It began in Wisconsin, but it’s not stopping there. When legislators in the Badger State moved to reform unions’ collective bargaining power earlier this year, their action not only stirred movement in their own state but sent a ripple effect across the nation. And it continues to spread.

As Charles Krauthammer noted in February, “Wisconsin is the epicenter. … When Gov. Scott Walker proposed that state workers contribute more to their pension and health-care benefits, he started a revolution.”

This revolution has extended to states near and far, including Ohio, Indiana, Michigan, Tennessee, and New Hampshire.

While much of the debate around the curbing of union power centers on its role in balancing the budgets of debt-laden states, this “revolution” is also profoundly important to promoting critically needed improvements in the nation’s education system.

This is because for years, unions have stood in the way of necessary reforms aimed at helping students and improving schools while at the same time protecting underperforming teachers.
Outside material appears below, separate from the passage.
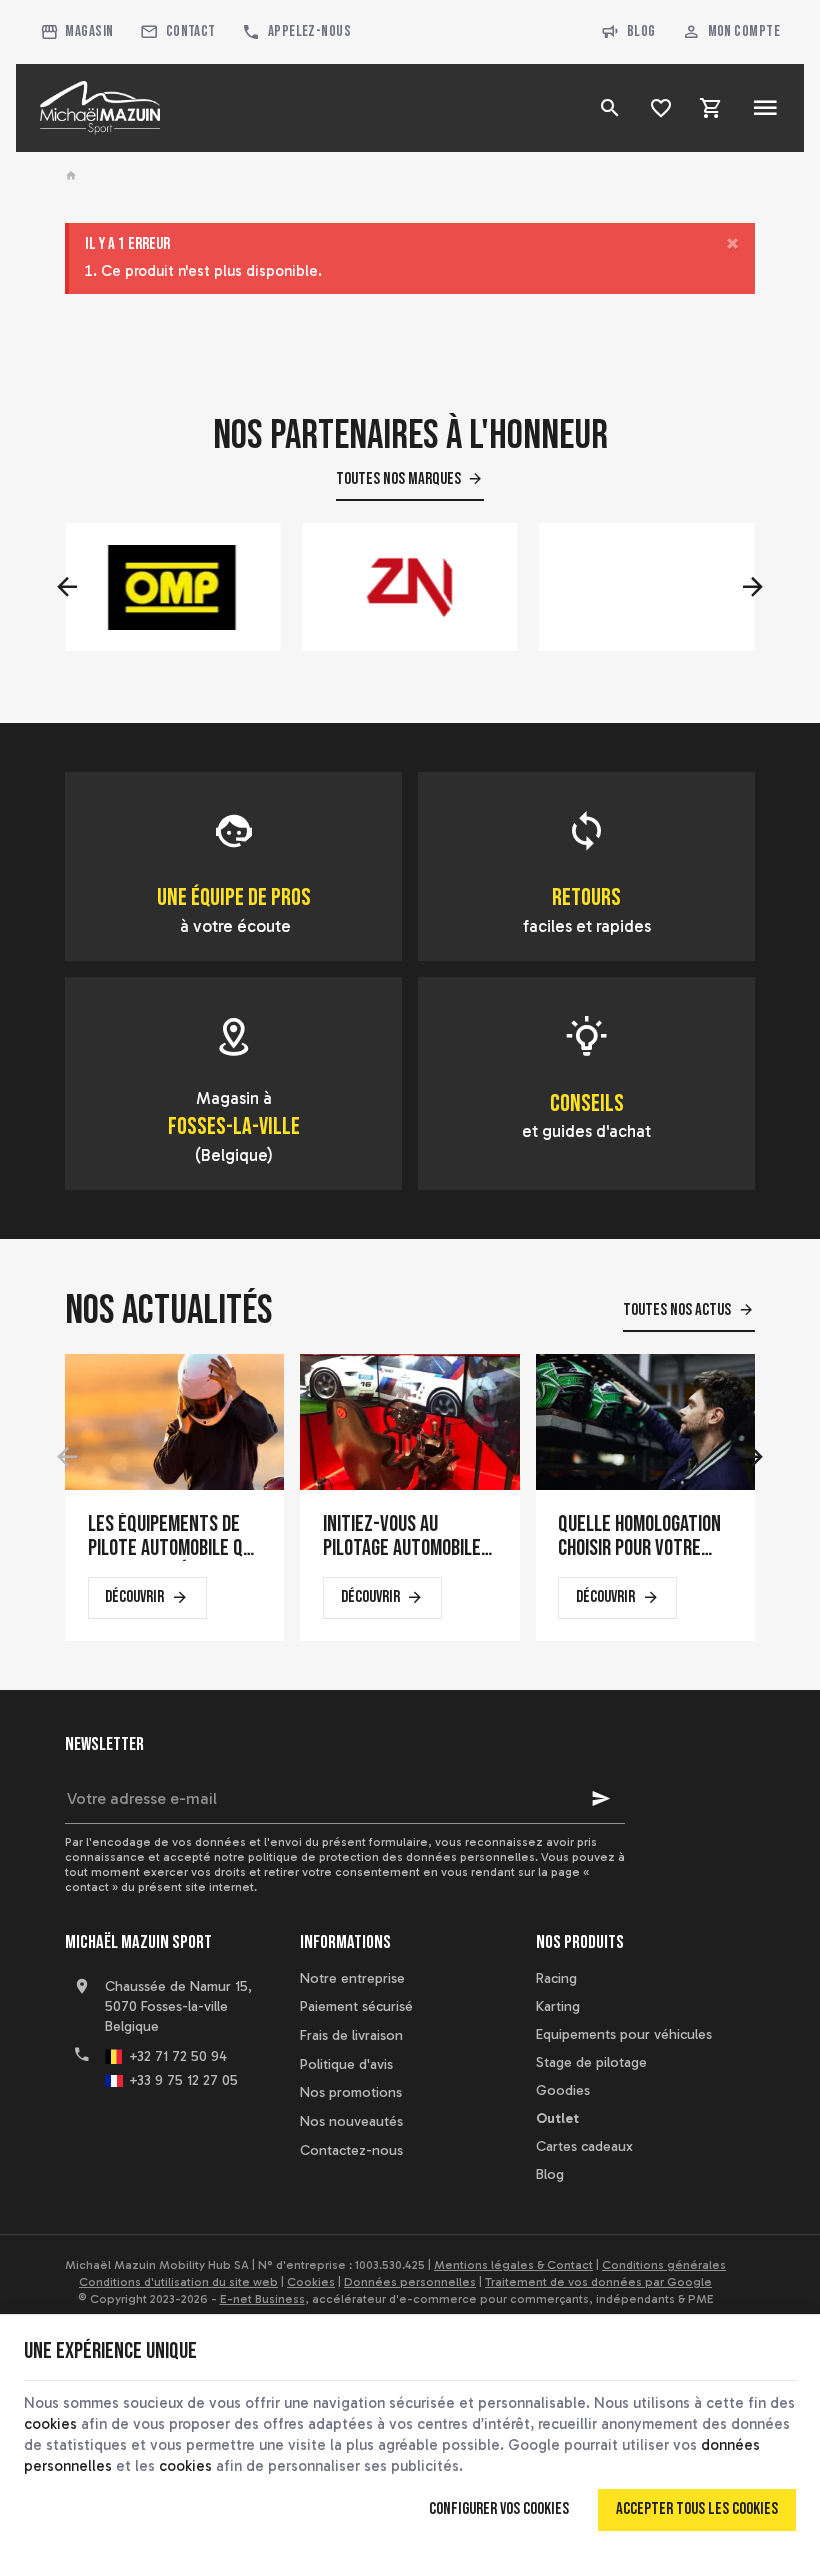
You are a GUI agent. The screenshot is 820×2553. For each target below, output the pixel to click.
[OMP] (172, 587)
All of this has come at the cost of children’s education. Yet, with power to siphon money out of teachers paychecks—in many states teachers have no choice but to join a union and pay union fees—there really is no need for teachers unions to take into account the academic well-being of students. (Perhaps the late Albert Shanker, former president of the American Federation of Teachers, best summed up their view of children when he stated: “When school children start paying union dues, that’s when I’ll start representing the interests of school children.”)

It’s critical that states put control of education back into the hands of those closest to the students—families and schools—instead of continuing to allow unions to call the shots.

To this end, closely following Wisconsin’s collective bargaining reform, Ohio passed similar legislation that “allows unions to negotiate wages but not health care, sick time, or pension benefits. It gets rid of automatic pay increases and replaces them with merit raises or performance pay.”

And just last week, neighboring Indiana passed a bill specifically designed to limit union power over schools, prohibiting “contracts between school districts and teachers unions from including anything other than wages and wage-related benefits.” Additionally, “the new law gives local leaders freedom by removing restrictions, such as contracts that limit the number of meetings principals can have with teachers.”

Indiana State Superintendent of Education Tony Bennett called the passage of the new law a “game-changing moment” for schools.

Illinois is also moving forward legislation that implements “new requirements for teachers to receive positive evaluations before they’re granted tenure—with the possibility of accelerated tenure for educators with sterling reviews.”

Similarly, head of Detroit Public Schools Robert Bobb is moving to limit union control, putting in place reforms to limit seniority protection, which often shields ineffective teachers from dismissal.

Further south, a law is moving through the Tennessee legislature that would similarly limit union control by throwing off unions’ collective bargaining power and providing school boards with the authority to set the standards of employment for teachers.

Out west, Idaho implemented laws just over a month ago to eliminate teacher tenure and prohibit collective bargaining on salaries and benefits.

Control of education should belong to those closest to the students, not union leaders. For too long the best interests of students have taken a backseat to the special interests of collective bargaining. But the tide is turning. Starting in the heartland and spreading through the nation, policymakers are moving forward to ensure that when it comes to education, children come first.